C’était M. Leuenberger

Exactement. Il m’a expliqué qu’en arrivant il a senti que la Suisse n’est plus appréciée à Tunis. Mais il n’en a pas souffert. Il y a certes eu des conséquences en termes de relations bilatérales un moment, mais finalement cela n’a pas été trop grave pour la Suisse.

En fait, à la veille de l’ouverture du sommet, j’avais retravaillé le discours avec l’Ambassadeur Suisse à Tunis ;  il m’avait raconté que toutes les connexions internet dans le pays, y compris la sienne, étaient sous écoute permanente : j’ai donc considéré qu’il était important de tenir un discours ferme sur la liberté d’expression. L’ambassadeur était d’accord, je lui ai dit «Oui, mais moi je vais partir et vous vous restez ici! ».

La communauté maghrébine en Suisse est importante aussi bien par le nombre que par les compétences qu’elle recèle, comment peut-elle constituer un pont dans un partenariat bilatéral et multilatéral ?

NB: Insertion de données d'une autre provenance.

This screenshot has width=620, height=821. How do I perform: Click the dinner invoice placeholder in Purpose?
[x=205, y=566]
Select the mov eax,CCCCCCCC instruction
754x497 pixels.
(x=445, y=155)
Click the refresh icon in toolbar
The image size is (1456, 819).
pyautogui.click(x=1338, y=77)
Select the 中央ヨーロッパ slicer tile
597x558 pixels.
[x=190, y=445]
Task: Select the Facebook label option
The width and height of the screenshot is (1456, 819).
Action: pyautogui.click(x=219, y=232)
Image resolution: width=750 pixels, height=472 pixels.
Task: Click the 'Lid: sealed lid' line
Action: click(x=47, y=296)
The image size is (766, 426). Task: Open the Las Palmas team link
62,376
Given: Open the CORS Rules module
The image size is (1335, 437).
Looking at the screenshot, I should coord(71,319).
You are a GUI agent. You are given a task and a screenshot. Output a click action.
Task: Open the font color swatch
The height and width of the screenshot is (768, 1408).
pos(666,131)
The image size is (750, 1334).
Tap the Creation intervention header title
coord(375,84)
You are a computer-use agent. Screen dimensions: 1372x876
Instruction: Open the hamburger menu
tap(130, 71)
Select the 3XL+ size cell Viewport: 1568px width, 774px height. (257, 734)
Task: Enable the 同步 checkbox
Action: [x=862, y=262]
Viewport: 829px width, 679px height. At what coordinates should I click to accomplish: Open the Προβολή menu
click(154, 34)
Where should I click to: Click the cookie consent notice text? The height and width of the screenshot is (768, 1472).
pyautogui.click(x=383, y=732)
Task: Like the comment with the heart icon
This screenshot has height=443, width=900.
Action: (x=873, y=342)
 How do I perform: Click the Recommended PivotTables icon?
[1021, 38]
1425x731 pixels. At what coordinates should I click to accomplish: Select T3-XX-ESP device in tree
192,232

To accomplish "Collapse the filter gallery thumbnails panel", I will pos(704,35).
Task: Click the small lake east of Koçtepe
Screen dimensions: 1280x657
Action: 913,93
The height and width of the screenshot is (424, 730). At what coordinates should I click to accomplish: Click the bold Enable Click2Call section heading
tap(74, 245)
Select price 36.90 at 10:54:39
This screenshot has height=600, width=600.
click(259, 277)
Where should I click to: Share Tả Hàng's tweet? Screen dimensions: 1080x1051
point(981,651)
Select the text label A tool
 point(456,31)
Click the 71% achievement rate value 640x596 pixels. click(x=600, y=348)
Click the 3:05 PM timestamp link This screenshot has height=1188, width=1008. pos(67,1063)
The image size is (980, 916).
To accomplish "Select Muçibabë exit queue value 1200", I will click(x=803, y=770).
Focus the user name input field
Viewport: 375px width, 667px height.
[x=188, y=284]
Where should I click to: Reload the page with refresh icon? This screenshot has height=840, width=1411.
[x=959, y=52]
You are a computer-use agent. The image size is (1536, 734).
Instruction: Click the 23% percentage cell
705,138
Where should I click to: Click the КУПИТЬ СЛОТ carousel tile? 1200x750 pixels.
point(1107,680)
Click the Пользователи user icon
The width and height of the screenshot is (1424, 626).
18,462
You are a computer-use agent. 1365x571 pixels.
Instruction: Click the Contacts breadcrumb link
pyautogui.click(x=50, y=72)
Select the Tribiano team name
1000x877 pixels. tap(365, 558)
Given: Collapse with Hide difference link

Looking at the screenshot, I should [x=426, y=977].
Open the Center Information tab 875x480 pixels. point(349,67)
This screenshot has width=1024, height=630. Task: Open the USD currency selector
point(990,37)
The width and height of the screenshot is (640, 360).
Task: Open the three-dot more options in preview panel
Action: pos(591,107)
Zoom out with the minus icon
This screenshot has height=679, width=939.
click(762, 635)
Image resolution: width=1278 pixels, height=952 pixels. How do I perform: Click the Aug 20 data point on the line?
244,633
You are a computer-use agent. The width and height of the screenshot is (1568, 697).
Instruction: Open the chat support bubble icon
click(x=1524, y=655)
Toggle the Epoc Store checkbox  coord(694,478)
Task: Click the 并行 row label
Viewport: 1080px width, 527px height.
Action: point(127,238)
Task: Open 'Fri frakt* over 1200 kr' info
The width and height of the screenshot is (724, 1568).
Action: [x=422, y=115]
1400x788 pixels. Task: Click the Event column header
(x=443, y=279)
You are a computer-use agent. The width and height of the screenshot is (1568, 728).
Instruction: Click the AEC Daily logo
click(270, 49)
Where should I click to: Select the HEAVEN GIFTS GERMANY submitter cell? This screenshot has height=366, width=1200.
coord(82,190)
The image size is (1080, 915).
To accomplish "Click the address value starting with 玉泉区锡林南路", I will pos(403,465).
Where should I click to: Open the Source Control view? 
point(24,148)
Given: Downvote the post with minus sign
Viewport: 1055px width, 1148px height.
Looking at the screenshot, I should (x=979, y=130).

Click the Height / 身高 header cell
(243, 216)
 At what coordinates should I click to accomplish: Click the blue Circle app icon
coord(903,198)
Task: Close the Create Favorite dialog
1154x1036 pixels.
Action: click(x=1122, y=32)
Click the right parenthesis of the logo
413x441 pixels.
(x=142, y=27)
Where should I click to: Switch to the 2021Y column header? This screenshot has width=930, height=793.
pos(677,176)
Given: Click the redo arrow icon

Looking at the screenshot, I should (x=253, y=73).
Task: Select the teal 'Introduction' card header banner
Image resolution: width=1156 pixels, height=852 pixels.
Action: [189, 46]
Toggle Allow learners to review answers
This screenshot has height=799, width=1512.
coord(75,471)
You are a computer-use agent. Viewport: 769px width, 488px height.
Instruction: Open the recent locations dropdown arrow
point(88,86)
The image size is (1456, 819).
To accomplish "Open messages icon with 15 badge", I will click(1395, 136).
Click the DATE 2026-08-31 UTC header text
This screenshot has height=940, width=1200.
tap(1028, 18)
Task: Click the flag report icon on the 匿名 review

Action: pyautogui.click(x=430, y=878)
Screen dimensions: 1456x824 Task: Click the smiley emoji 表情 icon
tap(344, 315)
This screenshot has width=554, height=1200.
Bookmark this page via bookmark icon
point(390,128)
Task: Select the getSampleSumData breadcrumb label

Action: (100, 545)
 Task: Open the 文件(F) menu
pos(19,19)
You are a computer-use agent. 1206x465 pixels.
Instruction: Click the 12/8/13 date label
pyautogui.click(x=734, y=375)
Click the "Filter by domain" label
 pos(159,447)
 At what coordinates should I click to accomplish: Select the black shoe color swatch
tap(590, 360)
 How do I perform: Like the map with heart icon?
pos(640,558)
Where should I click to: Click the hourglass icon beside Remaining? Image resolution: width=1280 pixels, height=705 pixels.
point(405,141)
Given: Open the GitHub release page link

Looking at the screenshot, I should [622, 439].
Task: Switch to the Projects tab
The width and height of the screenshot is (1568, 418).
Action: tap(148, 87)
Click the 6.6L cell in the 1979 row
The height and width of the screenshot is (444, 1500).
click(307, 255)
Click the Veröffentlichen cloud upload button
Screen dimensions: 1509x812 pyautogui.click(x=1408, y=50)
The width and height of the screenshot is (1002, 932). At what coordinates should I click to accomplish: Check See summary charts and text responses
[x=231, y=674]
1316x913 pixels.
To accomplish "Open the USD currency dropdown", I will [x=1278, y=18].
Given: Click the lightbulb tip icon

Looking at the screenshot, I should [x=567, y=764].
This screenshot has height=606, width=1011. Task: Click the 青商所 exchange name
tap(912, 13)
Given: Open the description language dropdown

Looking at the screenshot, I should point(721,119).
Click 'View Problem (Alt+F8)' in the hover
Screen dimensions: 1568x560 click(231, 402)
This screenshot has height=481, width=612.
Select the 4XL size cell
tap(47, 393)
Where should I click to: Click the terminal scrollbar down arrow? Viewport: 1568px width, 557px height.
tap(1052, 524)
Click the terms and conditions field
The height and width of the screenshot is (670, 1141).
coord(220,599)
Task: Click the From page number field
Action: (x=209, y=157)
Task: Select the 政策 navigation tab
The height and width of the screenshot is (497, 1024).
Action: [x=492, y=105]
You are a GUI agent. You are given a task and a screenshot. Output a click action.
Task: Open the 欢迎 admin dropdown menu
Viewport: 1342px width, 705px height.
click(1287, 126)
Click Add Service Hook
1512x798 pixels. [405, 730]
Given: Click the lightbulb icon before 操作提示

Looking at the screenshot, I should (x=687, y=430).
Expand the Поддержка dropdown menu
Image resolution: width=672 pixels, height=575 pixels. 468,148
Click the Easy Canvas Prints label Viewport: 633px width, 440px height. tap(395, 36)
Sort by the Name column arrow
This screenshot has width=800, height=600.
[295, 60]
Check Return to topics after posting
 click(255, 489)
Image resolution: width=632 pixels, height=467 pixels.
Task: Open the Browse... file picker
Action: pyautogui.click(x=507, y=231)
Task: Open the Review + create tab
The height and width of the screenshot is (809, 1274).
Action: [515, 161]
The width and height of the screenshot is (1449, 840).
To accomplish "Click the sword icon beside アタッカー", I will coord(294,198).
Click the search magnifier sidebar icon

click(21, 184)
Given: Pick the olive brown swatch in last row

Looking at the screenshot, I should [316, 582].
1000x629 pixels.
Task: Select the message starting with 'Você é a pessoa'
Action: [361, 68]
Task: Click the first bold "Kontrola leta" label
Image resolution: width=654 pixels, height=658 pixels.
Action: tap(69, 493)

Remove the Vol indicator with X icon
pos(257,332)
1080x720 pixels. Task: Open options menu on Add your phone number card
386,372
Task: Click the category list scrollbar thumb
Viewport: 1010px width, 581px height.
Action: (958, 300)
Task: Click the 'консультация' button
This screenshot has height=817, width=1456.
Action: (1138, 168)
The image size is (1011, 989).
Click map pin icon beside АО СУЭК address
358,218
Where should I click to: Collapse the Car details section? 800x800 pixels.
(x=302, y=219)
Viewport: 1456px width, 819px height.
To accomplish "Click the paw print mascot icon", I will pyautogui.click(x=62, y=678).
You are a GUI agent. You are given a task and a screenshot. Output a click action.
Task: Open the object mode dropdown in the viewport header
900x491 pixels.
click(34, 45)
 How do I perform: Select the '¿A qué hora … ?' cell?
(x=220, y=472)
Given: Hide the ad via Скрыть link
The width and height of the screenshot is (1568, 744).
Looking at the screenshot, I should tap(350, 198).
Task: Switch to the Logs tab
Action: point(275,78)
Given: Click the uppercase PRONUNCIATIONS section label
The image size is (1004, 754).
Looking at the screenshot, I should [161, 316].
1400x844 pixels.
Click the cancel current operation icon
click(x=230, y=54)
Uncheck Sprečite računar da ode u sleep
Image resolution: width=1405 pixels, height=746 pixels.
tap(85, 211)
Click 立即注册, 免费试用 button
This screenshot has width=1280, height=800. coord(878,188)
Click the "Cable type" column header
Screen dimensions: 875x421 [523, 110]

j’aimerais dire deux choses à ce propos : d’abord c’est ici qu’on a besoin de ces gens. J’étais invité par la communauté genevoise à l’occasion de l’anniversaire de la Révolution (du 14 janvier) il y a  deux ans. D’ailleurs je l’ai fêté une fois à Tunis et une autre fois à Genève. J’ai dit à tous ces hommes et toutes ces femmes présentes « Je me réjouis de cette communauté mais soyez conscients qu’on a besoin de vous dans votre pays ». Si vous me demandez comment peut-on assurer l’intégration de ces gens-là, je vous répondrais : je ne suis bien sûr pas contre l’intégration, mais qu’est-ce qui est le plus bénéfique pour la Tunisie ? Je comprends qu’une partie va rester en Suisse, mais j’espère aussi qu’une grande partie, notamment les jeunes, rentre au pays, car il faut construire la Tunisie. Et s’ils ont acquis de l’expérience en Suisse il faut qu’ils en profitent ici-même. Mon cœur est partagé voyez-vous. A chaque fois où je prends un taxi je pose la question tout de suite au chauffeur « êtes-vous tunisien ? » et la réponse est la plus part du temps positive. Ils me reconnaissent et sont tous gentils et sympathiques. Mais je ne manque pas de leur poser une deuxième question : « quand est-ce que vous allez rentrer au pays ? ». Je sais que sans eux je ne sais pas qu’est-ce que je ferais, mais la Tunisie a aussi besoin d’eux.

Un message au tunisiens au terme de cette visite?

Respect et félicitations pour tout ce que vous avez fait. ca va durer beaucoup plus longuement que vous ne le pensez, mais à la fin vous allez gagner la liberté.